Alla chiusura, a giugno 2005, del trial condotto con la partecipazione di alcuni utenti, il GARR ha gradualmente introdotto l’IPv6 nella sua rete di produzione, che è attualmente tutta double-stack, cioè è in grado di fornire connettività IPv4 e IPv6 a tutti gli Enti collegati.

 

“Attualmente – spiega il GARR – il volume di traffico su IPv6 è ancora marginale, ma la diffusione del nuovo protocollo aumenterà quando la maggioranza degli utenti sarà in grado di usarlo per le sue operazioni quotidiane sulla rete”.

 

Oltre ad ampliare notevolmente lo spazio di indirizzamento web, IPV6 supporterà pienamente la mobilità degli utenti, permettendo loro di accedere alla rete da qualsiasi luogo senza cambiare l’indirizzo e senza la necessità di alcuna configurazione particolare. Nella sua struttura il nuovo protocollo dispone già di un sistema per lo scambio sicuro di informazioni e di un meccanismo di configurazione automatica degli indirizzi che semplifica e rende trasparente l’utilizzo per gli utenti.

 

Anche di fronte all’aumento esponenziale della domanda di indirizzi IP, inoltre, il nuovo protocollo consentirà di lanciare applicazioni internet innovative e di non ostacolare la crescita del web che, restando così le cose, verrebbe invece seriamente compromessa.

Si potrebbe, ad esempio migliorare la gestione energetica dell’illuminazione pubblica e degli edifici intelligenti, e internet potrebbe servire a collegare tra loro, in modo economico ed affidabile, sensori senza fili integrati negli apparecchi domestici.
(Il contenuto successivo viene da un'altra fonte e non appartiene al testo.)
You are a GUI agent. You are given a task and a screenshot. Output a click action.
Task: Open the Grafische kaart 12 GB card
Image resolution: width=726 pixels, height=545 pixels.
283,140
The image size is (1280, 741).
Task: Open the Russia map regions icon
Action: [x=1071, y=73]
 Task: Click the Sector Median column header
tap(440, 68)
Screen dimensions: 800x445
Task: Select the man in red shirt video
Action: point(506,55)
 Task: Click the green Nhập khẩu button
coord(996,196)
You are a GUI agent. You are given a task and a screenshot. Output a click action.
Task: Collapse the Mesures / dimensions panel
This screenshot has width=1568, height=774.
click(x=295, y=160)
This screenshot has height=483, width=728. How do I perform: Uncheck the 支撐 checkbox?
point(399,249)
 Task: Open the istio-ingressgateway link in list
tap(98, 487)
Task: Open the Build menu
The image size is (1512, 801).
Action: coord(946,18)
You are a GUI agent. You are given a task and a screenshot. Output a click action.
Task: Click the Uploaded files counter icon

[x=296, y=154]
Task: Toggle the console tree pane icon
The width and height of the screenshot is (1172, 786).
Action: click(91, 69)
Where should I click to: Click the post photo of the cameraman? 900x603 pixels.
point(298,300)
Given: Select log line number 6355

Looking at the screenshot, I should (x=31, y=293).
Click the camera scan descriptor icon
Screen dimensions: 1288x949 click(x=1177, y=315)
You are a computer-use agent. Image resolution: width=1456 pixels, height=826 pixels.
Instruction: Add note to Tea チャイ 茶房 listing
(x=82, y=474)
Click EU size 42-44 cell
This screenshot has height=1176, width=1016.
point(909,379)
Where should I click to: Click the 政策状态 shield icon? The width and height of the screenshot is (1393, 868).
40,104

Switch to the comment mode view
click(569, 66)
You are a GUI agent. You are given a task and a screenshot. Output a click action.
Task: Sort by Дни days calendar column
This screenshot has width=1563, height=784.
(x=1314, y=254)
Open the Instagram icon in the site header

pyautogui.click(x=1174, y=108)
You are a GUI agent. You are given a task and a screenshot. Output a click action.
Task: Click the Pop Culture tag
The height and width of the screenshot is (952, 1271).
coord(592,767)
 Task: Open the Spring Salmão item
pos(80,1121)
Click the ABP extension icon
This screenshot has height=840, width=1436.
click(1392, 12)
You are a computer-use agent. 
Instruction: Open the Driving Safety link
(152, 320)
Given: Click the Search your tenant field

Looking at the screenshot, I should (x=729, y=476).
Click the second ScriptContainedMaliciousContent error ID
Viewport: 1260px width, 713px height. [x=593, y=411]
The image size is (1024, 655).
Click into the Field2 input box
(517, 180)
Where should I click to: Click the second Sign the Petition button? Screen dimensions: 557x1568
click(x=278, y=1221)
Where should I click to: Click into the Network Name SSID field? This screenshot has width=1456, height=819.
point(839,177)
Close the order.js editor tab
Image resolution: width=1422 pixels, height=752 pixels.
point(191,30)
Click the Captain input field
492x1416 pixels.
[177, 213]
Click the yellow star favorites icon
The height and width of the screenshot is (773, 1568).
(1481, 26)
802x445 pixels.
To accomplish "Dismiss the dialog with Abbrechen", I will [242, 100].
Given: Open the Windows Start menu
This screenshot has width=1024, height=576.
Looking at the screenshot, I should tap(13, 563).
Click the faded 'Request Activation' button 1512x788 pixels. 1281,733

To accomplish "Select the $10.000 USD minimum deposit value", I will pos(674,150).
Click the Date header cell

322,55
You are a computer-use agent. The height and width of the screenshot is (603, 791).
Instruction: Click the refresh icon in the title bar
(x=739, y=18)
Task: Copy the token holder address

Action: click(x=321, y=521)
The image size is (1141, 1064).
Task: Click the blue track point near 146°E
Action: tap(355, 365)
Tali possibilità dovrebbero fungere da catalizzatore ed incoraggiare le imprese a proseguire sulla strada dell’innovazione e a sviluppare la prossima generazione di applicazioni internet.

 

La Commissione europea, da canto suo, a fronte della costante riduzione del numero di indirizzi IP ancora disponibili, ha invitato gli Stati membri a introdurre il nuovo protocollo nelle amministrazioni pubbliche e nelle imprese entro il 2010, con l’obiettivo di fare in modo che, entro il 2010, il 25% delle imprese, delle amministrazioni pubbliche e dei nuclei familiari utilizzi l’IPv6.

 

Anche secondo l’Ocse – l’Organizzazione per la Cooperazione e lo Sviluppo Economico – la soluzione alla scarsità degli indirizzi web è rappresentata dall’accelerazione del passaggio al protocollo internet IPv6, che contribuirà alla ulteriore diffusione della banda larga, dei telefonini intelligenti e dei nuovi servizi avanzati.

 

Essenziale, dunque, che imprese e autorità battano sull’importanza di avviare da subito questo passaggio, spiegando ai fornitori d’accesso e ai professionisti dell’informatica che questa evoluzione costituisce un’opportunità commerciale e sociale, non soltanto un onere finanziario.